◆ Task objective
When the string "agent" is part of a line in the data below, report the whole line.

◆ Data for the task

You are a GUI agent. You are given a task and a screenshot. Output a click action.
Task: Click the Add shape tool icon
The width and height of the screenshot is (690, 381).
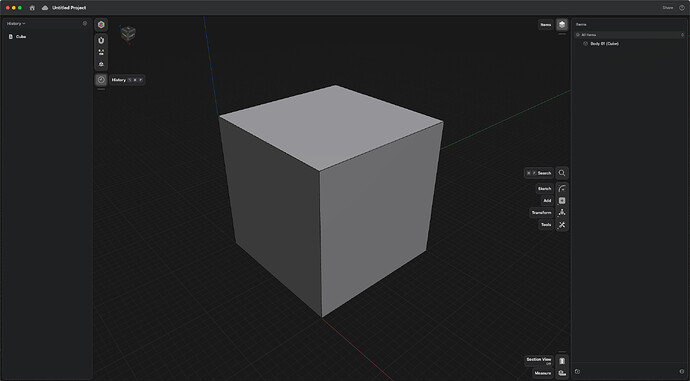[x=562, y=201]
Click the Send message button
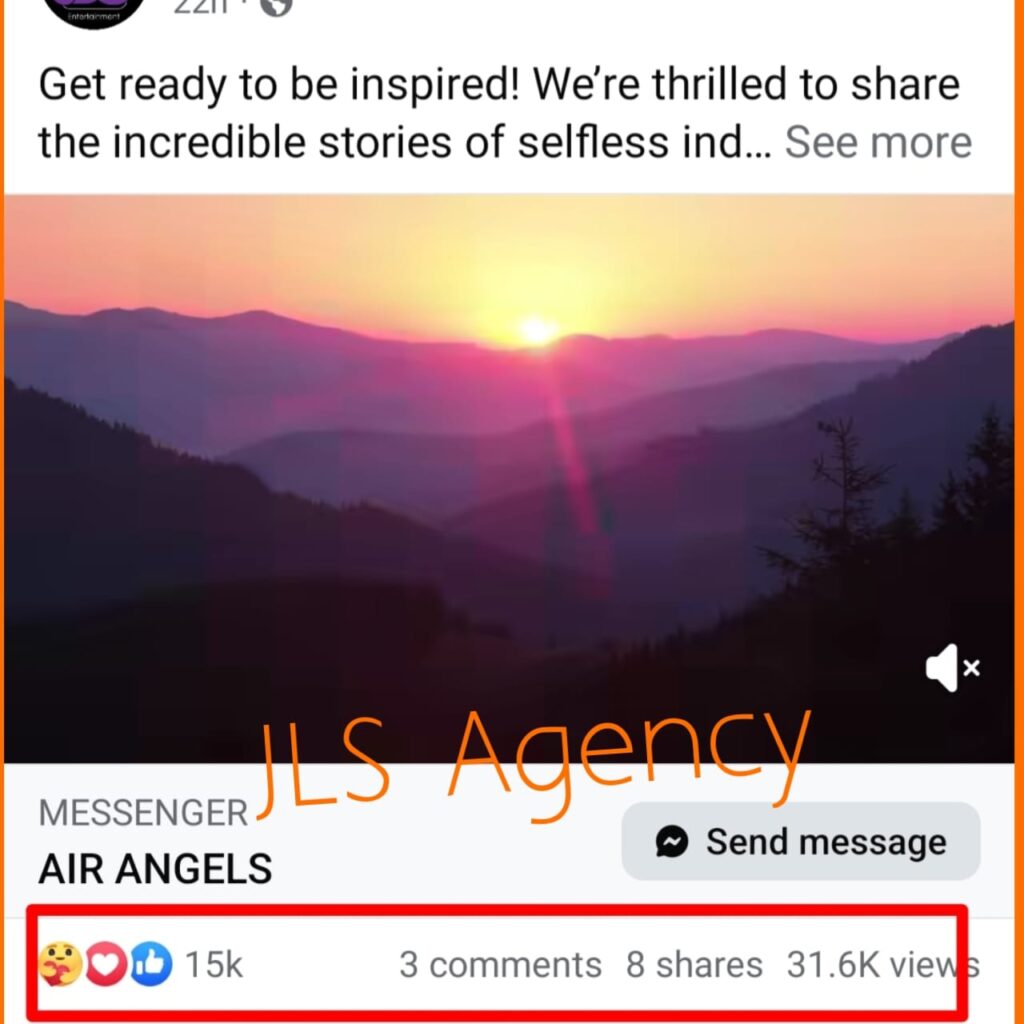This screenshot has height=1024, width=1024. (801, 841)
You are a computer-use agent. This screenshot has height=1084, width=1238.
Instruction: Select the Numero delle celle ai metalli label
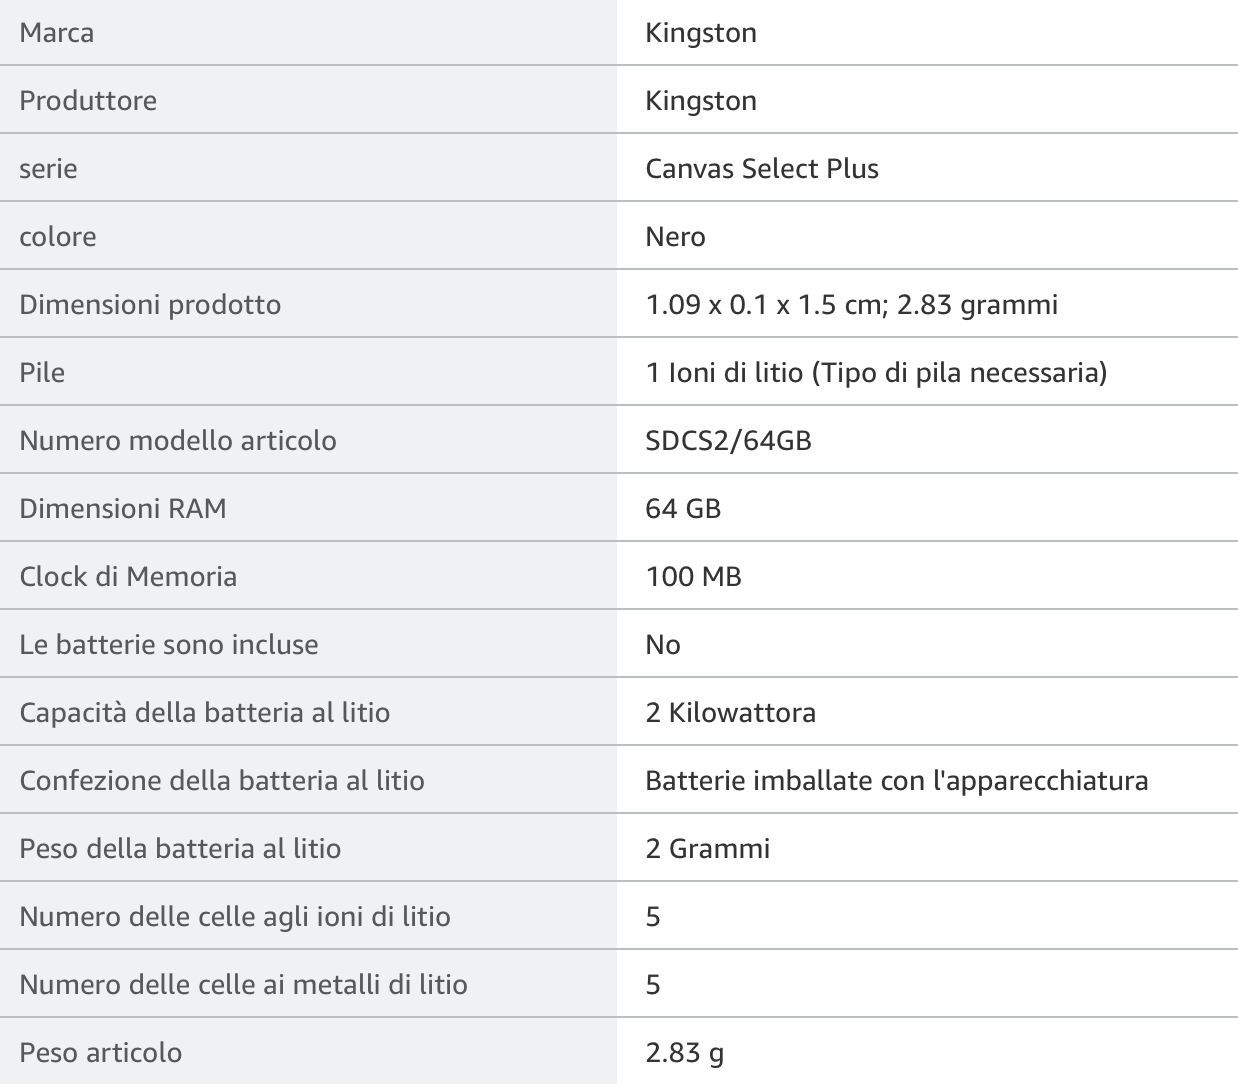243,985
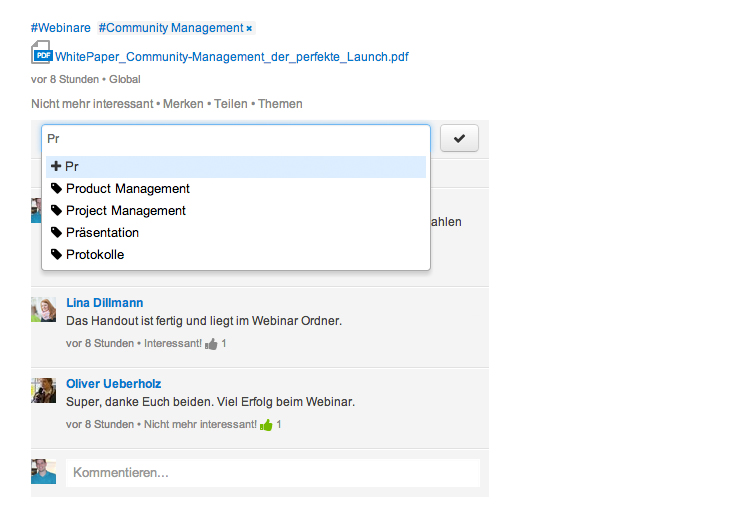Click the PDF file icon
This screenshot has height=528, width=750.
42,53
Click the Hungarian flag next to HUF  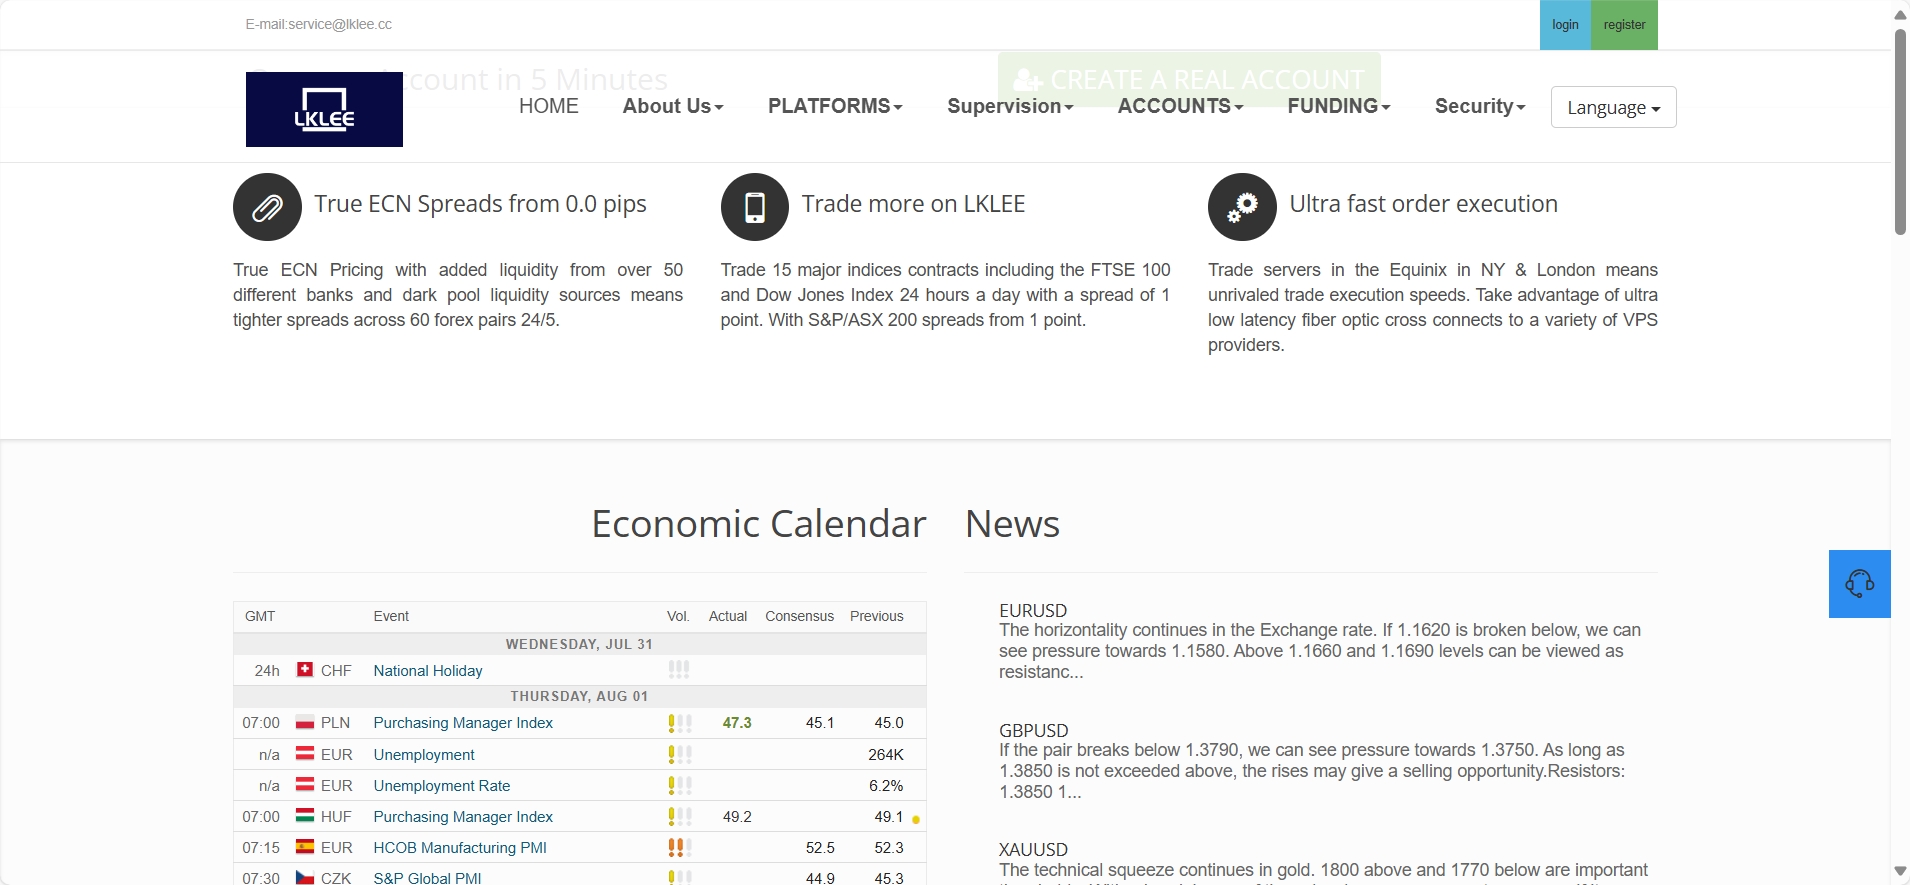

◆ Solved problem
You are a GUI agent. You are given a task and a screenshot. Output a click action.
You are a computer-use agent. This screenshot has height=1084, width=1238.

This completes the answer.